Ole’s at the Wheel
Five months ago, Monday 17th December, United had just lost 3-1 away at Liverpool leaving them 19 points off the top of the league and 11 points from the top 4. With a goal difference of 0 and PSG to come in the Champions League there was little expectation that anything would be salvaged from the season. This was a view a shared by the board, as Mourinho’s sacking was announced a day later.
Their next move was a real surprise, something which really changed the whole mood around Old Trafford, the interim appointment of Ole Gunnar Solskjaer. A run of 10 wins from 11 games followed, with 28 goals, a massive turn around ahead of our tie against PSG. The run that followed that was in stark contrast, and whilst the gap to the top 4 had been significantly closed, the run in left United needing to do too much. Whilst it was in touching distance we ultimately missed out by 6 points. Europa League beckons once again, ahead of a much needed squad overhaul in the summer.

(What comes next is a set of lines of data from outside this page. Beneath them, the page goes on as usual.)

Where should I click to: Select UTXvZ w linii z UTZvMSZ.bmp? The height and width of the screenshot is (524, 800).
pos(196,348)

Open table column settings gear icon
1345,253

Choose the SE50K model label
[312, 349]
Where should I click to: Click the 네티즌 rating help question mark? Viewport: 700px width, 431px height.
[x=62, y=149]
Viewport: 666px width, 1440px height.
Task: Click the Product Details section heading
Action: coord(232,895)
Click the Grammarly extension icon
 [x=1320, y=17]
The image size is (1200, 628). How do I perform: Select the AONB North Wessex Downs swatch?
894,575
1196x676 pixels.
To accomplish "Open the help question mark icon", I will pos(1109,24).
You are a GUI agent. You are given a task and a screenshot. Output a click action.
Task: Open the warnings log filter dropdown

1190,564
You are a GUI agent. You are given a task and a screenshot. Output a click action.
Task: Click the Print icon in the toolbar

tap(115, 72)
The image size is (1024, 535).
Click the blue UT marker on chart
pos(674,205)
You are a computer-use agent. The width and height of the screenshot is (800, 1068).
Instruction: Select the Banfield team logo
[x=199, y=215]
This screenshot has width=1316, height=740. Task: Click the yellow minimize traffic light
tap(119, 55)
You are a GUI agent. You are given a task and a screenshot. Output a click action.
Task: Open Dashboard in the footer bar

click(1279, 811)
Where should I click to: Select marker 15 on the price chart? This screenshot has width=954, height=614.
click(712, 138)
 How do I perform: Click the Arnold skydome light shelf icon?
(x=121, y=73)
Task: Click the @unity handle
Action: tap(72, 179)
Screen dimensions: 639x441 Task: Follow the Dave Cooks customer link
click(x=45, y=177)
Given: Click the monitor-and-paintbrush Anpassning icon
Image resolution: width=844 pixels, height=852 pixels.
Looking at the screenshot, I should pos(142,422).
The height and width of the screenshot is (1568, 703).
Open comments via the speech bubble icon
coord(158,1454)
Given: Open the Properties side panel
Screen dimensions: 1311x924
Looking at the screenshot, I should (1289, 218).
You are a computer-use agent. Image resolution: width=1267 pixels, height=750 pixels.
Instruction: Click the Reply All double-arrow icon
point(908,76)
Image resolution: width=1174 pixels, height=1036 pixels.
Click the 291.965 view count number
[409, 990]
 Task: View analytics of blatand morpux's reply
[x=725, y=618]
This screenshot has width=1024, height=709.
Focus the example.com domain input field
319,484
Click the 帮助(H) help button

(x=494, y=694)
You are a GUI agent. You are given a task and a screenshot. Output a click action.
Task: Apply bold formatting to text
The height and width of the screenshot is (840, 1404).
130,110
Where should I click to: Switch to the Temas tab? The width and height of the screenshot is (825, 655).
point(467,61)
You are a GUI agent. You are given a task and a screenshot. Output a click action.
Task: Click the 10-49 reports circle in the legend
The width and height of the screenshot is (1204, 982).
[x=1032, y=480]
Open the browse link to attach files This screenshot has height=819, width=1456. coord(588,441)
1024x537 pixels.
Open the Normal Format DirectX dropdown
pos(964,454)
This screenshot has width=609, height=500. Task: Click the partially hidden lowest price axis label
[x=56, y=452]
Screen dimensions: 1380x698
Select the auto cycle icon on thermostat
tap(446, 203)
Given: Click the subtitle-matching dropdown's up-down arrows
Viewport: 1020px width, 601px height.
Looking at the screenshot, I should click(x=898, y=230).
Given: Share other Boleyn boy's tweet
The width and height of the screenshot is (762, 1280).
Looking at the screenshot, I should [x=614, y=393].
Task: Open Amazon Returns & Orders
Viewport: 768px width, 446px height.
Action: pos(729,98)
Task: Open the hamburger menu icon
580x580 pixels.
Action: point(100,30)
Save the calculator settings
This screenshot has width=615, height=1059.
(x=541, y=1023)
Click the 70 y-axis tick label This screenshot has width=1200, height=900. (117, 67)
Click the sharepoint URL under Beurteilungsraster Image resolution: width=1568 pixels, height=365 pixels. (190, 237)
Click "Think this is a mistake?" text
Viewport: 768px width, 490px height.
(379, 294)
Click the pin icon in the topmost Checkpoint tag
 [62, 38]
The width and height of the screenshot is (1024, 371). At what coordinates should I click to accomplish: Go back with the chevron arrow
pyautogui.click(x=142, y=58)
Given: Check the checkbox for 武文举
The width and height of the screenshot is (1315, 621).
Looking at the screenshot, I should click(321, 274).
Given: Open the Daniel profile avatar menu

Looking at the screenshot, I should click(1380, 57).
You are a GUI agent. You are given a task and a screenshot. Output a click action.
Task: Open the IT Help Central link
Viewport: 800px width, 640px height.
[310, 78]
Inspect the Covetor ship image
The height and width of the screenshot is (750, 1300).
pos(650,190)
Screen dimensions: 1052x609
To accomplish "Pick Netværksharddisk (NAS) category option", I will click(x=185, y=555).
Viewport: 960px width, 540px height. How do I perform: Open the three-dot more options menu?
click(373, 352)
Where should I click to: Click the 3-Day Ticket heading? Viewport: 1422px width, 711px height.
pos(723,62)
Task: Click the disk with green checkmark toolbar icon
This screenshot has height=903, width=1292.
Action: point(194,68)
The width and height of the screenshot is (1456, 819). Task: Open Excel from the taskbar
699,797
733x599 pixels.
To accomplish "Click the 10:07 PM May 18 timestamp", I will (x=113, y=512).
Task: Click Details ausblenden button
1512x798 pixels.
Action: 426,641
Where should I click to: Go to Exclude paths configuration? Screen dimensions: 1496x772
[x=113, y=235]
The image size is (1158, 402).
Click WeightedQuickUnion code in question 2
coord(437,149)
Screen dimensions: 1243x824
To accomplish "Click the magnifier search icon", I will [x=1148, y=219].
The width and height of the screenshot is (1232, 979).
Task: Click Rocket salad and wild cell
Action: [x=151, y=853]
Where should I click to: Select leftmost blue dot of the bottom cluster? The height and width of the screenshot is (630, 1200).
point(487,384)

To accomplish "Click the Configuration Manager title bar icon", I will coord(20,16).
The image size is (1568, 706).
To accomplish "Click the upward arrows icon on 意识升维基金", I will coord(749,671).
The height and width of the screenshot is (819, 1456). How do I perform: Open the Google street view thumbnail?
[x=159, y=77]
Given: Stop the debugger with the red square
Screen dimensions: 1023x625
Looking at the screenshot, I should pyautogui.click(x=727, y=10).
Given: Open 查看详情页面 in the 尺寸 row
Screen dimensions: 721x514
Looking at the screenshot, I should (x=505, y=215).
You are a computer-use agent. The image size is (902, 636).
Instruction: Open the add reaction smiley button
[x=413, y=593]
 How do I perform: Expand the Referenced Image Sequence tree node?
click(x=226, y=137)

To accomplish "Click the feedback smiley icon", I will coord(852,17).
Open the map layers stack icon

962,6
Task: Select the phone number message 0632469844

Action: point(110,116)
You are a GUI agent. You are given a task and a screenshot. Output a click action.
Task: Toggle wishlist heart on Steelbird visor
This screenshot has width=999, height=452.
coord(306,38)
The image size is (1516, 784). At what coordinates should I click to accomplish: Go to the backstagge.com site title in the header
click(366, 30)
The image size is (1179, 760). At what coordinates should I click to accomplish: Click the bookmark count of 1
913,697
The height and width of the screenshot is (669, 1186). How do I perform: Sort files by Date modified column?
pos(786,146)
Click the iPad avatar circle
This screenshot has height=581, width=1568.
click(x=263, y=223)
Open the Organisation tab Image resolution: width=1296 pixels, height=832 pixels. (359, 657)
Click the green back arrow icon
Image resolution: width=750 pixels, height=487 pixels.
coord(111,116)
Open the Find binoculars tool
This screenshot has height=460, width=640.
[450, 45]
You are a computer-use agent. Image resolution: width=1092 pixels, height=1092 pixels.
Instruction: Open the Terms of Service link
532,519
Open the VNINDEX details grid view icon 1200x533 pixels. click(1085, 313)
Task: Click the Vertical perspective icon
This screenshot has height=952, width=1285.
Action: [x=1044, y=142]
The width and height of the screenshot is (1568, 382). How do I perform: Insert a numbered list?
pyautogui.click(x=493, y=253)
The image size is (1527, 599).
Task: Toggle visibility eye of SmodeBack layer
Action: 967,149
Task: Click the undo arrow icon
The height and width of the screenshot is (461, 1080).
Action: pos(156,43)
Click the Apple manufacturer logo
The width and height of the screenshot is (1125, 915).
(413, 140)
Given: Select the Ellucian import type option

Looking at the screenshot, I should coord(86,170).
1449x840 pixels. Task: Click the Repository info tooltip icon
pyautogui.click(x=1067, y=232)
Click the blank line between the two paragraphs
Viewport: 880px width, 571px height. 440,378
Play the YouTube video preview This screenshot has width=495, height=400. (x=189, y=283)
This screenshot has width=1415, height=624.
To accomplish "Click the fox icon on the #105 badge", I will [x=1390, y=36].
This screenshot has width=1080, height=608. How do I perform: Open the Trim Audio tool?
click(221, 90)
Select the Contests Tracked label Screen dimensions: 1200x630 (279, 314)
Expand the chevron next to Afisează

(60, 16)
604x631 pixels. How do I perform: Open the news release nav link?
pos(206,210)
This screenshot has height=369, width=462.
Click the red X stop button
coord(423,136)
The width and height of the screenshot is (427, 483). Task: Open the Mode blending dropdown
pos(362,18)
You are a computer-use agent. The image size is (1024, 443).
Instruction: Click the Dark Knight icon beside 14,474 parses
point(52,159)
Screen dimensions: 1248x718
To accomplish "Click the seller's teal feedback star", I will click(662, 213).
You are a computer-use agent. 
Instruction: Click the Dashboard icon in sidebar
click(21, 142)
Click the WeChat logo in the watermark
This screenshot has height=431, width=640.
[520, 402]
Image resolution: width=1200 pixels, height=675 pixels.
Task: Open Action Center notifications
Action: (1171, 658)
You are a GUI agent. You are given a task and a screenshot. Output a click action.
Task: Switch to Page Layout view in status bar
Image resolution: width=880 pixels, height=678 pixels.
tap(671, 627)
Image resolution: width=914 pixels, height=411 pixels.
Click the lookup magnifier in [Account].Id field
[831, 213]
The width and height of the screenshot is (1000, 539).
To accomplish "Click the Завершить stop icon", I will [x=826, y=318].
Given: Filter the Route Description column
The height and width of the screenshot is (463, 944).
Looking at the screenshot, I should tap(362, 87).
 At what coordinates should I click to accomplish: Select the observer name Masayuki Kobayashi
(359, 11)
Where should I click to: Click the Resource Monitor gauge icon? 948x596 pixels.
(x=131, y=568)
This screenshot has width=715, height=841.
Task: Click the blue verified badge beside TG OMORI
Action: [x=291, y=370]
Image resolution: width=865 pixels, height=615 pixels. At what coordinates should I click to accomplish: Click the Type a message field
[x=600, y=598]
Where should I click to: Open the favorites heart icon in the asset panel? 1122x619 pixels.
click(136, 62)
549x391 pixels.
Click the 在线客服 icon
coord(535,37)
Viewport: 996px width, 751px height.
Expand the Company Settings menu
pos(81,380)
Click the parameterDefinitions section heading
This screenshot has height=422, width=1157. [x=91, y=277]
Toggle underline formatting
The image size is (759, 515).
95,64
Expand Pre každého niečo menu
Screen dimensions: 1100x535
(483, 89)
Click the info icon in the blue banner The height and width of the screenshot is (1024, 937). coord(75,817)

The 2018/19 European Season In Review
It was a season of big games against Europe’s top teams, even if it ended at the hands of Barcelona. They looked likely to go on and win the competition before a huge comeback from Liverpool in the semis, who now face Spurs in another all English final. Here’s the key stats for my season:
Trips Missed: 1 (Bern [Young Boys])
Miles Travelled: 6,499
Furthest Trip: Valencia – 2,204 miles
Shortest Trip: Paris – 752 miles
Cheapest Match Ticket: Turin – £55
Most Expensive Match Ticket: Barcelona – £102 (subsidised by United to £75)
Cheapest Pint: Valencia – £3.15
Most Expensive Pint: Paris – £6.75
Average Travel Cost: £133
At just under 6,500 miles travelled for the 4 matches this season it was actually the shortest distance of the past few years, with relatively easy journeys to Italy, France and Spain. This season I missed the trip to Bern for a 3-0 win over Young Boys, but still managed to see us score 6 in a mixed season of 2 wins and 2 defeats. We made it one step further than the 2017/18 season progressing to the quarter final stage and taking two big scalps on the way.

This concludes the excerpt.